** Opening Document text block **
Comb the aisles here and there and you’ll find a story anywhere.
Sign it out and bring it back, that’s how everything stays on track.
I remember the infatuation I had with the library at school when I was a kid. We’re talking about the early to mid 1990’s here, which means that one particular series of books was being signed out and traded back and forth between most of us Conquest kids – the ‘Goosebumps’ books by ultra-prolific author R.L. Stine.
On a side note, I was actually able to meet and chat with Stine at an entertainment expo in Calgary a few years ago. I was glad I had an opportunity to thank him for so many chills and thrills reading his books as a kid.
When I wasn’t reading the latest volumes in the Goosebumps series, I was overloading my brain on everything from dinosaurs to profiles on Hollywood’s best and brightest.
As I got older, the library became even more of a destination hotspot. The environment may have changed from Conquest to Outlook, but it also made for a larger and more in-depth supply of books. It was at the library in Outlook High School (I remember it being located in what I believe is now called the ‘multi-purpose room’) that I was introduced to authors like Stephen King, Harper Lee, Edgar Allan Poe, and John Steinbeck.
** Closing Document text block **
** Opening Material shown block **
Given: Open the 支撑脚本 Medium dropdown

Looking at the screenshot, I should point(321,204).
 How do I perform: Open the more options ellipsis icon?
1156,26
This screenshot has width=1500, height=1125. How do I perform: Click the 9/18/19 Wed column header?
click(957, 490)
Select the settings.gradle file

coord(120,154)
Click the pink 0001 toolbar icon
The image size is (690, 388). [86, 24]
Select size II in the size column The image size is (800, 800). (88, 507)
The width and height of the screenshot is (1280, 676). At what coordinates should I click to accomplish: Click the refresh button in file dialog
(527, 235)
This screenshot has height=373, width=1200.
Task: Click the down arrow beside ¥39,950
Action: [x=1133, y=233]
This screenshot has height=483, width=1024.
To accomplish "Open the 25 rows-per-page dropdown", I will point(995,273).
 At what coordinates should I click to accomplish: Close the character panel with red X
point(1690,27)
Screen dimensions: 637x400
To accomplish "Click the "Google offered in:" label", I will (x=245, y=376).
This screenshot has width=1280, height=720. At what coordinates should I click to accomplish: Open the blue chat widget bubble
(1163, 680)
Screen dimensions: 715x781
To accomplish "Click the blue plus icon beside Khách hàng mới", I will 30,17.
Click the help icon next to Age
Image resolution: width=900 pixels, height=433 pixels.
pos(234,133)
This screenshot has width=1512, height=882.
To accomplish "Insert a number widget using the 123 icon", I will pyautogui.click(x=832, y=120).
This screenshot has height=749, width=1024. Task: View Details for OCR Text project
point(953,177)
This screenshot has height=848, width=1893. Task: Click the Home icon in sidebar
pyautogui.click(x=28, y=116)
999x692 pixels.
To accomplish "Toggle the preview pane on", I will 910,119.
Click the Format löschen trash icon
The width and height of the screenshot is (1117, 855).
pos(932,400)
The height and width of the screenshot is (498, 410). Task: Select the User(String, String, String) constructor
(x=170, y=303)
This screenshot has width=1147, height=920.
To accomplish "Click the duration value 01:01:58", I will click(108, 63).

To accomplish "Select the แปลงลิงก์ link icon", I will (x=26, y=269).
** Closing Material shown block **
* [Action item]: From the library reminiscence above, list every author named.

* [Answer to the problem]: R.L. Stine, Stephen King, Harper Lee, Edgar Allan Poe, John Steinbeck